Passage provided ->
Jeremiah 38

Jeremiah 38 Devotional
by Pastor Mark Hudson

If you are a follower of cultural trends, you have noticed the term `cancel culture.’  If you do not know the term, you know the concept.  Someone says something offensive and people demand that the person should be fired.  This discussion of what constitutes tolerance and intolerance is fascinating.  D. A. Carson’s book The Intolerance of Tolerance, although a bit dated, is an excellent elucidation of this dilemma .  But you need to read and watch this trend as it plays out in our culture.  This is not close to being over.

But, if you think this is a new trend, consider this chapter of Jeremiah.  In fact, during Jeremiah’s time people were saying if you say certain offensive things you should not just be fired . . . you should be killed.  These enemies of Jeremiah even got the king on their side v. 4-5.  The King did not give a lot of thought to his decision as we shall see soon.

So in v. 6, these wonderful, supportive Jewish believers let Jeremiah down to the bottom of an old cistern to sink in the mud.   Then they walked away and let him slowly die.  But God had other plans for Jeremiah.  In v. 7, an Ethiopian eunuch spoke to the King.   He pleaded with the King for Jeremiah’s life.  So in verse 10, the King reverses his earlier decision.  So they toss a rope and rags and pulled  Jeremiah out all muddy with sore arms.  That had to be difficult for Jeremiah; a faithful servant of God and lover of His people so shamefully treated.

Then in v. 14, this same King wants a private audience with Jeremiah.  Jeremiah learns that the king is afraid.  He is afraid of going to Babylon and being dealt with cruelly (v. 19) by his own people.  Sometimes we fail to understand that people in positions of power can feel afraid.  If you are younger you may not realize that adults often feel afraid.  It is not being afraid that is bad but what you do with or because of your fear.  It seems like King Zedekiah may actually heed Jeremiah’s words and go to Babylon.  One tip I learned from a professor in seminary: If you don’t  know the answer?  Keep reading.  Sadly, in the next chapter we read that Zedekiah could not overcome his fears and obey God.  His disobedience cost him dearly.

Jeremiah has been completely consistent with his message.  How many lives could have been saved if they would have listened and obeyed God?  How much tragedy and loss would have been avoided if they would listen to God’s word?  Can’t we say that in every age and in hundreds of times in our own lives?  We could live better, happier lives if we would obey God.  Sin brings misery, pain, hurt, and shame.  Obedience brings joy, blessings, peace, and contentment.  Why then are we so drawn to sin when we know the outcome?  How badly we need Christ.

Dataset excerpt ->
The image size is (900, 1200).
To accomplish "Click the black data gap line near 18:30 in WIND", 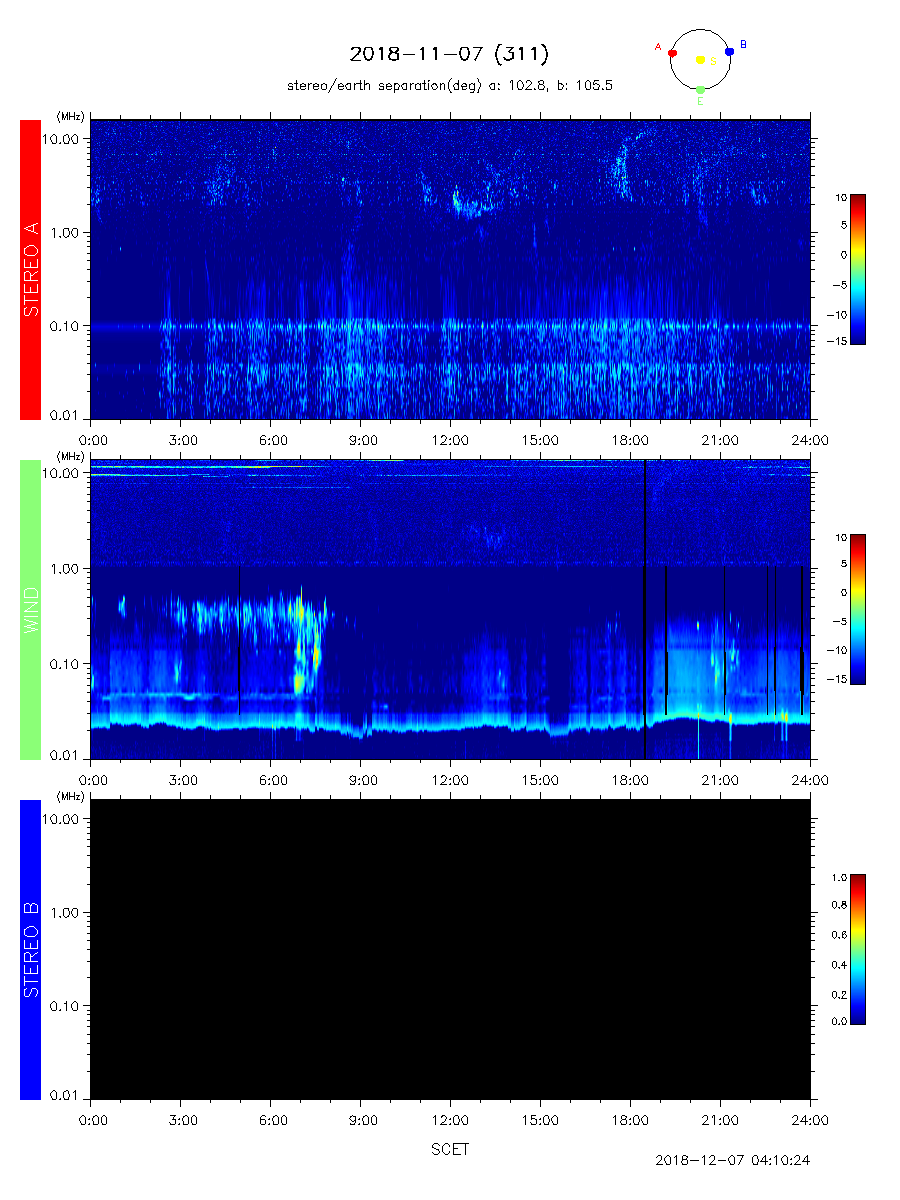I will [x=645, y=609].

What you will do ->
1. Reproduce the portion of the Jeremiah 38 devotional starting at "If you are a" and ending at "shall see soon.".
2. Resume the Jeremiah 38 devotional from its final sentence and write a continuation of it.

Answers for the exercise ->
1.
If you are a follower of cultural trends, you have noticed the term `cancel culture.’  If you do not know the term, you know the concept.  Someone says something offensive and people demand that the person should be fired.  This discussion of what constitutes tolerance and intolerance is fascinating.  D. A. Carson’s book The Intolerance of Tolerance, although a bit dated, is an excellent elucidation of this dilemma .  But you need to read and watch this trend as it plays out in our culture.  This is not close to being over.

But, if you think this is a new trend, consider this chapter of Jeremiah.  In fact, during Jeremiah’s time people were saying if you say certain offensive things you should not just be fired . . . you should be killed.  These enemies of Jeremiah even got the king on their side v. 4-5.  The King did not give a lot of thought to his decision as we shall see soon.

2.
One other verse of note in this passage.  Did Jeremiah lie in verse 26?  Was it wrong?  He did seem to lie.  Some will say it is always wrong to lie.  For my part if I am hiding a small child from a child molester, I’m lying to keep the child hid.  I’m also lying to Nazi to hide Jews.  Not everyone will agree on this point.  In Jere-miah’s defense (if he needs any), listen to what one commentator writes.  In his discussion of the Ninth Commandment (Systematic Theology – Volume III, Chapter XIX The Law), theologian Charles Hodge writes,  Examples of this kind of deception are numerous in the Old Testament. Some of them are simply re-corded facts, without anything to indicate how they were regarded in the sight of God; but others … received either directly or by implication the divine sanction.

… the principle [is] that a higher obligation absolves from a lower [one]. It is a dictate even of the natural conscience. It is evidently right to inflict pain in order to save life. It is right to subject travelers to quarantine, although it may grievously interfere with their wishes or interests, to save a city from pestilence.

The question … is not whether it is ever right to do wrong, … nor is the question whether it is ever right to lie.

The obligation to speak the truth is a very solemn one; and when the choice is left a man to tell a lie or lose his money, he had better let his money go. On the other hand, if a mother sees a murderer in pursuit of her child, she has a perfect right to mislead him by any means in her power, because the general obligation to speak the truth is merged or lost, for the time being, in the higher obligation.

And finally these observations: not only is Jeremiah’s life & ministry a higher value and more important than the curiosity of the court officials (who have NO right or business to know the answer to the question posed to Jeremiah, far less even act upon the curiosity and ask him), but Jeremiah’s answer was not for a wrong motivation. First, he was obeying his king! Second, he was looking to continue his (life endangering) ministry. Third, he was hoping to preserve human life (his own). Each of these are good and noble motivations.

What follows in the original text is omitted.